Solheira: quem safa a rede, safa a vida?

Por ahcravo gorim – António José Cravo

Sobre a exposição

Através de um conjunto cuidadosamente selecionado de fotografias e versos de autoria de ahcravo gorim (António José Cravo), a exposição retrata a Solheira, uma arte de pesca tradicional portuguesa, utilizada principalmente em estuários e zonas costeiras. As fotografias foram feitas na Torreira, Distrito de Aveiro / Portugal entre os anos de 2009 e 2019.

Solheira o safar das redes, outra forma de dança

Por ahcravo gorim - António José Cravo

De três andamentos se faz a dança das redes na solheira: largar, alar e safar.

Rápido o largar, lento o alar e muito lento o safar.

Larga-se numa hora, ou menos, ala-se em muito mais de uma hora e pode-se levar dois dias a safar.

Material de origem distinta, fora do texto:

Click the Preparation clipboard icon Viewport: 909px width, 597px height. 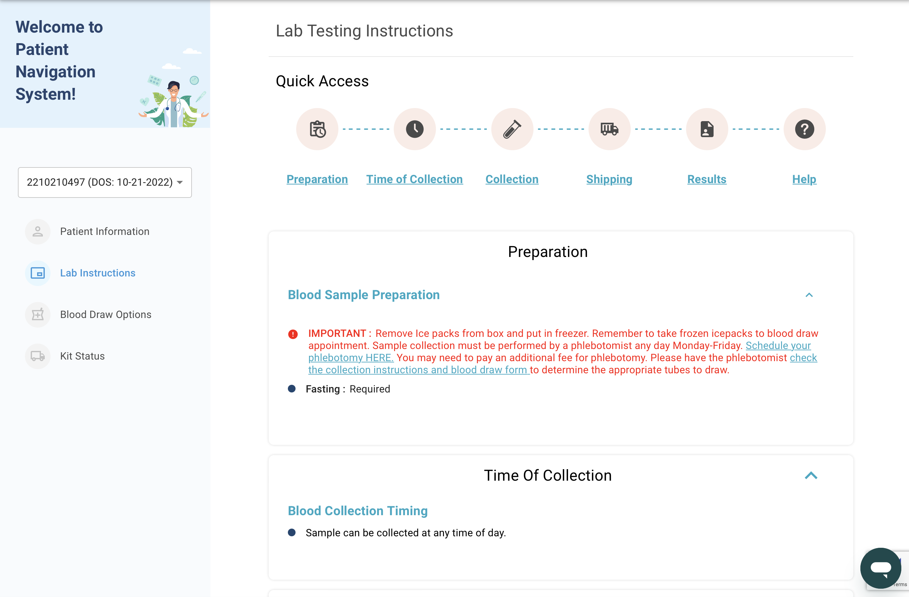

Safa-se o pescado e o primeiro lixo no alar, mas é depois de terminada a pesca que a tarefa pesada começa: é preciso limpar lixo, caranguejo … e reparar redes. Ajuda têm na família e, quantas vezes, nos amigos que já terminaram ou não têm arte a trabalhar.

Atracada a bateira, vai o pescador descansar.

A madrugada e a manhã foram gastas no largar e no alar.

Regressa depois de comer e começa a safar as redes.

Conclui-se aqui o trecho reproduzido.